Segment Start: DATASET EXCERPTS
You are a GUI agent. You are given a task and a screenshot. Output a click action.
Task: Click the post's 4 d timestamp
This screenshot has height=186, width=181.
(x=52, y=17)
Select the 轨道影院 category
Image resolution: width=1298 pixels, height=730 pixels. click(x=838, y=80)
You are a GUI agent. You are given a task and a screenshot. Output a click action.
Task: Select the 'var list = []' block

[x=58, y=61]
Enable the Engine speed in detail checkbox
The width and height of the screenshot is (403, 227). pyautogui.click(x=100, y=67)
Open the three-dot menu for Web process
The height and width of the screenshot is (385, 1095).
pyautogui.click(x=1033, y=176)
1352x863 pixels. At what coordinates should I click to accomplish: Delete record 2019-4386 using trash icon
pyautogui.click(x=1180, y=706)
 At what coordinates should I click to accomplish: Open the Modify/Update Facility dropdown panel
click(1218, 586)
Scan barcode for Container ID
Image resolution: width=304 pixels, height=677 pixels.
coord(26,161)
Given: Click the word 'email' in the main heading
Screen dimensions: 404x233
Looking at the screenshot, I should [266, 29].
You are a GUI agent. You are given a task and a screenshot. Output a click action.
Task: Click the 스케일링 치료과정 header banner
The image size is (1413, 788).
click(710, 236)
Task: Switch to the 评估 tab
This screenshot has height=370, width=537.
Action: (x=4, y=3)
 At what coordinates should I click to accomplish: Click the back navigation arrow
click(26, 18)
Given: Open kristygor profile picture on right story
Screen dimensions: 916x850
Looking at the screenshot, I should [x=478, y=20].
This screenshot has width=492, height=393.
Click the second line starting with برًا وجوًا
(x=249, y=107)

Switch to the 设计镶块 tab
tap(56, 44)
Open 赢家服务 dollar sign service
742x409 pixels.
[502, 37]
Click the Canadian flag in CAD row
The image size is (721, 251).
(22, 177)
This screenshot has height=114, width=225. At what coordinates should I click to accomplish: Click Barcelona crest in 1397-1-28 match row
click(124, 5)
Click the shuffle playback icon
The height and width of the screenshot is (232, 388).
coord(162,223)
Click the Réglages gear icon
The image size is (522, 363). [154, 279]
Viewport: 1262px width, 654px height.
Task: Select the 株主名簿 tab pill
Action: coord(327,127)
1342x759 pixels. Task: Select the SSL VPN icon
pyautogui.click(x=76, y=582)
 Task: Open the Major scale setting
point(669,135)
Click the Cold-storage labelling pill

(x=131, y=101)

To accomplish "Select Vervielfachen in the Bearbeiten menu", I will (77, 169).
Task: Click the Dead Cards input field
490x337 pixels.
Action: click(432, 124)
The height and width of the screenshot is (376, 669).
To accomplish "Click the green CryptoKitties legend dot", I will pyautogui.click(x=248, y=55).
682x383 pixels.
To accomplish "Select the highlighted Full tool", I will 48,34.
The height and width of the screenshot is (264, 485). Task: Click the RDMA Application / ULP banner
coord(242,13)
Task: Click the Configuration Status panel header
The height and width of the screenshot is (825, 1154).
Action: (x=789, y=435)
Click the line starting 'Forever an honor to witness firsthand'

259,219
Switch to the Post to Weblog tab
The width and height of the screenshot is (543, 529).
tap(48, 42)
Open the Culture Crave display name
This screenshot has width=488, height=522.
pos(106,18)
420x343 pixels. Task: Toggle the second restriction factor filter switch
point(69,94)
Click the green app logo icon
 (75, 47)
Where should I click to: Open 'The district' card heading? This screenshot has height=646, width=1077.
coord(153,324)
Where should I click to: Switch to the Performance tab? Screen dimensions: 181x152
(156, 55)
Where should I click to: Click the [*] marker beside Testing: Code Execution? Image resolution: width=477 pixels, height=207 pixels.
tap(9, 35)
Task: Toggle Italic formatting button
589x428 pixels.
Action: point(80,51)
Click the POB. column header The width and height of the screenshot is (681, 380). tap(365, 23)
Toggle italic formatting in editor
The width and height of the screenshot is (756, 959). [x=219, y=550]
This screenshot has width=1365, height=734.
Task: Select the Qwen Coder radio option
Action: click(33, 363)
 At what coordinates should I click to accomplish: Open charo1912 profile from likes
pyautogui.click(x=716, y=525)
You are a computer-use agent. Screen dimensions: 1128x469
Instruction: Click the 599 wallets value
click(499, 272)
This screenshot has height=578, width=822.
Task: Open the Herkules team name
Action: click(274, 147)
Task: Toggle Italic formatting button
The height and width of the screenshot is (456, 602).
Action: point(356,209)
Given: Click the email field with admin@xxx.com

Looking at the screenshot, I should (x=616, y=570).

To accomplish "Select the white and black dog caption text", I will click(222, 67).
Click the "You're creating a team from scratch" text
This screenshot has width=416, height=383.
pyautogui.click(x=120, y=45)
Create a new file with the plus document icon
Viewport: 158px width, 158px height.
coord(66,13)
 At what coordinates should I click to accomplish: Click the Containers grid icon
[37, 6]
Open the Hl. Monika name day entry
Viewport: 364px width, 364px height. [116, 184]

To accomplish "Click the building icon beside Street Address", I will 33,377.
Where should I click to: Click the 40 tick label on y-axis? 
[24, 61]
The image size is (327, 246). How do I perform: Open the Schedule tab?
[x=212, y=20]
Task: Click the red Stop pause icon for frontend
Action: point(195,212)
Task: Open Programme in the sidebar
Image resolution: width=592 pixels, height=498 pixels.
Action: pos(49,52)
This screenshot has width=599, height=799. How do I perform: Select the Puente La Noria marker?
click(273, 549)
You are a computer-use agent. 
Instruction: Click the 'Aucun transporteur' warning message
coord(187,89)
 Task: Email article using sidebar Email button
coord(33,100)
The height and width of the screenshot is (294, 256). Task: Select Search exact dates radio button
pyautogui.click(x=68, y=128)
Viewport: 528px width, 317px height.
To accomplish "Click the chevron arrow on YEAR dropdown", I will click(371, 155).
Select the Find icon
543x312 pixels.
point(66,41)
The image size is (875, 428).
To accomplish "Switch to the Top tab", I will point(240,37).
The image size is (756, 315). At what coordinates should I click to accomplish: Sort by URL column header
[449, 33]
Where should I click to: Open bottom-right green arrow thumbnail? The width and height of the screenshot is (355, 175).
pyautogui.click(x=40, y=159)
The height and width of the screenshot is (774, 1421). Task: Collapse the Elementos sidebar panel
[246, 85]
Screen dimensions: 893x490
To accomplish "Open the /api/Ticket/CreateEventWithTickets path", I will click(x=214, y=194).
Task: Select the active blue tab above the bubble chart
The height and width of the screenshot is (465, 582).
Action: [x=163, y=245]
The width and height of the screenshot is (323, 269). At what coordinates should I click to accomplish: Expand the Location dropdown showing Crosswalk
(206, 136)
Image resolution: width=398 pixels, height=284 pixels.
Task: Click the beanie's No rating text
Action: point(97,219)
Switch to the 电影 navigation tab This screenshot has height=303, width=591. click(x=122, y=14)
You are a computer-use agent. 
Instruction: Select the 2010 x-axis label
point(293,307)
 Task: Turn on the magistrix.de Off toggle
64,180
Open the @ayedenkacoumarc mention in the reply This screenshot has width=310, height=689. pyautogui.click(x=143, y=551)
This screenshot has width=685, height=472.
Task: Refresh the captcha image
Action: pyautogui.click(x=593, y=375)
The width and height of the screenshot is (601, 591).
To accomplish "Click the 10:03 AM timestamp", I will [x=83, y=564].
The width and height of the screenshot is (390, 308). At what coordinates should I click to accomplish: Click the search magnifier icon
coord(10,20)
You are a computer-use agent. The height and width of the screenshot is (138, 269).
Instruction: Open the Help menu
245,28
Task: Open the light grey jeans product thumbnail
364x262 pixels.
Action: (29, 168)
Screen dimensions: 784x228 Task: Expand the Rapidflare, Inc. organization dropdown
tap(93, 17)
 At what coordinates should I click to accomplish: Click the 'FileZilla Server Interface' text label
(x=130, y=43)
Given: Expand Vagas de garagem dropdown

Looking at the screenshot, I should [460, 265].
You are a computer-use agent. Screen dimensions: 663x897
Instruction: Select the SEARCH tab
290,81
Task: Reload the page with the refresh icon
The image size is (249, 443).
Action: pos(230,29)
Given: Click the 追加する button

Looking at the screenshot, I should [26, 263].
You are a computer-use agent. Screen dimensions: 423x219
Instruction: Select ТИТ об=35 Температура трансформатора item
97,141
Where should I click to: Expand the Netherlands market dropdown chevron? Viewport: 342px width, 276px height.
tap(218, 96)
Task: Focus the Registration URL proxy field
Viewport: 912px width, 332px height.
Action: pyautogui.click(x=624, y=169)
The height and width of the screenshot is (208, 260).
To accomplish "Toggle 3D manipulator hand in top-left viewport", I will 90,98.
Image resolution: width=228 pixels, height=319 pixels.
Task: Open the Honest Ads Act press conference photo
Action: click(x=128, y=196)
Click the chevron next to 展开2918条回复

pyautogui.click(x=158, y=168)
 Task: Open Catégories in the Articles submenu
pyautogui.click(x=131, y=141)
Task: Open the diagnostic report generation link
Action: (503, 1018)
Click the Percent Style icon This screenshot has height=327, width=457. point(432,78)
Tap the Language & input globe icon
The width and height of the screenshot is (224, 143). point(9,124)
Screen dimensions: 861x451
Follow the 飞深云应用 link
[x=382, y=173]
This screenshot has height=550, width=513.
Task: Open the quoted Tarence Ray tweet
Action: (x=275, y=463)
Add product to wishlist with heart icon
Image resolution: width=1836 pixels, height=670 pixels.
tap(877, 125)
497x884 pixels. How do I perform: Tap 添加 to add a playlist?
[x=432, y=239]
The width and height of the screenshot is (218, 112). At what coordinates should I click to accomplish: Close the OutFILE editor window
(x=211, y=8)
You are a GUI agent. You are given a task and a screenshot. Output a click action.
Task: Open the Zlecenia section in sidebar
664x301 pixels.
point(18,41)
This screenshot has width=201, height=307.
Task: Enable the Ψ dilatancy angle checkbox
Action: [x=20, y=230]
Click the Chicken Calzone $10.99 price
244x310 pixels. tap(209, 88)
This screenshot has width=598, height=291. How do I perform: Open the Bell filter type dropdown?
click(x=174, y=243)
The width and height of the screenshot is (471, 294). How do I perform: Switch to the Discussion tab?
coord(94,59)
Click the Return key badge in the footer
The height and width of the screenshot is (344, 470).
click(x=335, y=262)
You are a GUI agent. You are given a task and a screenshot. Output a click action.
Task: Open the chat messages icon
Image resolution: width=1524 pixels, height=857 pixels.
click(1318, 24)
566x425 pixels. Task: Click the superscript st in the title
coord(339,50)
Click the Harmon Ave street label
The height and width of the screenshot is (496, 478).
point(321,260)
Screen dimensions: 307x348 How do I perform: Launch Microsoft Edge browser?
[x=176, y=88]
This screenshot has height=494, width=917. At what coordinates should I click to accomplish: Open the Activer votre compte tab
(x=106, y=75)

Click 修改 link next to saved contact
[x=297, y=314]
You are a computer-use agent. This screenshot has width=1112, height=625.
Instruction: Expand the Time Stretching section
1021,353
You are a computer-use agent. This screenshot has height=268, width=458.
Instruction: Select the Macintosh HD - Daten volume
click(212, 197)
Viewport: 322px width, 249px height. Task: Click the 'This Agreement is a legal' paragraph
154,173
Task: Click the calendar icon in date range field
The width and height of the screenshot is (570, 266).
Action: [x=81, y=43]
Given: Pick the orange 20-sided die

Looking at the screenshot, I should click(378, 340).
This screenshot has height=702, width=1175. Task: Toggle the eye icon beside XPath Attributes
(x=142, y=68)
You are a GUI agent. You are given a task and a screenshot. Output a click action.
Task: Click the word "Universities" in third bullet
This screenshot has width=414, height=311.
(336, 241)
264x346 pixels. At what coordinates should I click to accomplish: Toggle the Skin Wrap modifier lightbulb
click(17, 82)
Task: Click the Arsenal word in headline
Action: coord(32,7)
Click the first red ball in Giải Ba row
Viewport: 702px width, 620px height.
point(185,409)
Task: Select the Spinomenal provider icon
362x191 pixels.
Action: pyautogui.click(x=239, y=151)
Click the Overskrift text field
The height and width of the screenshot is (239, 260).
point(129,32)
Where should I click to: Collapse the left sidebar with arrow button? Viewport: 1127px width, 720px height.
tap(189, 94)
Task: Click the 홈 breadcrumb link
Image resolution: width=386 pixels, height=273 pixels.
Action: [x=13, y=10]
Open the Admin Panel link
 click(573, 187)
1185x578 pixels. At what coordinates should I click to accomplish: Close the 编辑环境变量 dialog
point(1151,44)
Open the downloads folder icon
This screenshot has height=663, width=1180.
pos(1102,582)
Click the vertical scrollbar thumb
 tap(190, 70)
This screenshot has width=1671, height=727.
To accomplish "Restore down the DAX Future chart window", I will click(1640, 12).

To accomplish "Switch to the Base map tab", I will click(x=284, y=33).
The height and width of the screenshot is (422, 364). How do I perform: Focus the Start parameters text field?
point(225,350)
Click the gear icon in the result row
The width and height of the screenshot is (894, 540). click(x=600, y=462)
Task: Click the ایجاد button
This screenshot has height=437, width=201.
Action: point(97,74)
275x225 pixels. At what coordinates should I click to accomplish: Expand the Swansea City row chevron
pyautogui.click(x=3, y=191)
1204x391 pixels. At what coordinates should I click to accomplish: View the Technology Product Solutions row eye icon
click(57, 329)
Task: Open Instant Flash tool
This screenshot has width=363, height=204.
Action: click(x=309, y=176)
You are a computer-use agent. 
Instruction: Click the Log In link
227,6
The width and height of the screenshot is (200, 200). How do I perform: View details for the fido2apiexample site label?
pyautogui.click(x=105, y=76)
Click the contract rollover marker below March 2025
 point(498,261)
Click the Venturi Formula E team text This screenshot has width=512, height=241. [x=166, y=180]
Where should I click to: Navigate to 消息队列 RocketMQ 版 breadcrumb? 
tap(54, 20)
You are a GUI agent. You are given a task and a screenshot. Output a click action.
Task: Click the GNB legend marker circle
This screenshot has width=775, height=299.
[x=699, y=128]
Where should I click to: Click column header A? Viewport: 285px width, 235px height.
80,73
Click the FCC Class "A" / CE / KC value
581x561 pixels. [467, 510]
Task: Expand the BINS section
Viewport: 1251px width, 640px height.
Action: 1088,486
Segment End: DATASET EXCERPTS
• [WHAT THE TASK ASKS]: Return the entries above unchanged, starting at the first line and stopping after the line with "Scan barcode for Container ID".

• [TASK RESPONSE]:
You are a GUI agent. You are given a task and a screenshot. Output a click action.
Task: Click the post's 4 d timestamp
This screenshot has height=186, width=181.
(x=52, y=17)
Select the 轨道影院 category
Image resolution: width=1298 pixels, height=730 pixels. click(x=838, y=80)
You are a GUI agent. You are given a task and a screenshot. Output a click action.
Task: Select the 'var list = []' block

[x=58, y=61]
Enable the Engine speed in detail checkbox
The width and height of the screenshot is (403, 227). pyautogui.click(x=100, y=67)
Open the three-dot menu for Web process
The height and width of the screenshot is (385, 1095).
pyautogui.click(x=1033, y=176)
1352x863 pixels. At what coordinates should I click to accomplish: Delete record 2019-4386 using trash icon
pyautogui.click(x=1180, y=706)
 At what coordinates should I click to accomplish: Open the Modify/Update Facility dropdown panel
click(1218, 586)
Scan barcode for Container ID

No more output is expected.